In this seventy-minute one-person play, Sadieh Rifai plays several fictionalized community members, including the gunman and his widow, a scholar, a Puerto Rican teenage girl, and, most successfully, one of the young victims of the shooting. But Ms. Rifai is limited by the repetitive, meandering, somnambulistic construction of the piece: characters come and go with such rapidity, often with just one line, that it is difficult to figure out where the playwright is taking us. We want Ms. Dickey to dig deeper into the psyche behind this uniquely American occurrence. Plus, there needs to be a clear protagonist leading us on this journey – a journey which clearly wishes to be like The Laramie Project, Moises Kaufman’s insightful piece which used actual interviews of the people associated with the tragedy involving Matthew Shepard.

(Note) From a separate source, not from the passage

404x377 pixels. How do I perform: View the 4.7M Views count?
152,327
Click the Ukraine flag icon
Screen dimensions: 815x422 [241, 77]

The Amish Project by Jessica Dickey – directed by PJ Paparelli – with Sadieh Rifai – Chicago Theater Review by Tony Frankel

The young schoolgirl who begins the imagined account of this true story does indeed hint at the character of the Amish (she tells us her dream of a non-Amish boy’s decision to become a member of her faith in order to marry her), but we have no idea who she (or anyone else in the play) is talking to. A reporter? A visitor? A pastor? An audience in a theater? Because we have no context, it is impossible to become emotionally involved.

Ms. Rifai is also limited by the decision to not have her characters created with distinction – there are times when it seemed like some neighbor was speaking to us when it turned out to be someone else. Clad in an Amish dress the entire time, Rifai rarely differentiates the seven personalities she portrays with distinct physical manifestations. (Fortunately, Jesse Klug’s lighting design was a character unto itself, shifting in fascinating geometric shapes with each change of character.) Rifai’s dialects were inconsistent, although the Puerto Rican girl was replete with diphthongs and lip-smacking that often appeared authentic.

William Boles’ set is lovely, with pieces that represent the Amish community: cornstalks, rafters and a country swing; yet, as with the characters in the play, the set only hinted at the Amish community at large. Paparelli makes good use of the space, utilizing stairways and the lobby of the theater, from which emanates an eerie shaft of light that floods Rifai like a film noir thriller.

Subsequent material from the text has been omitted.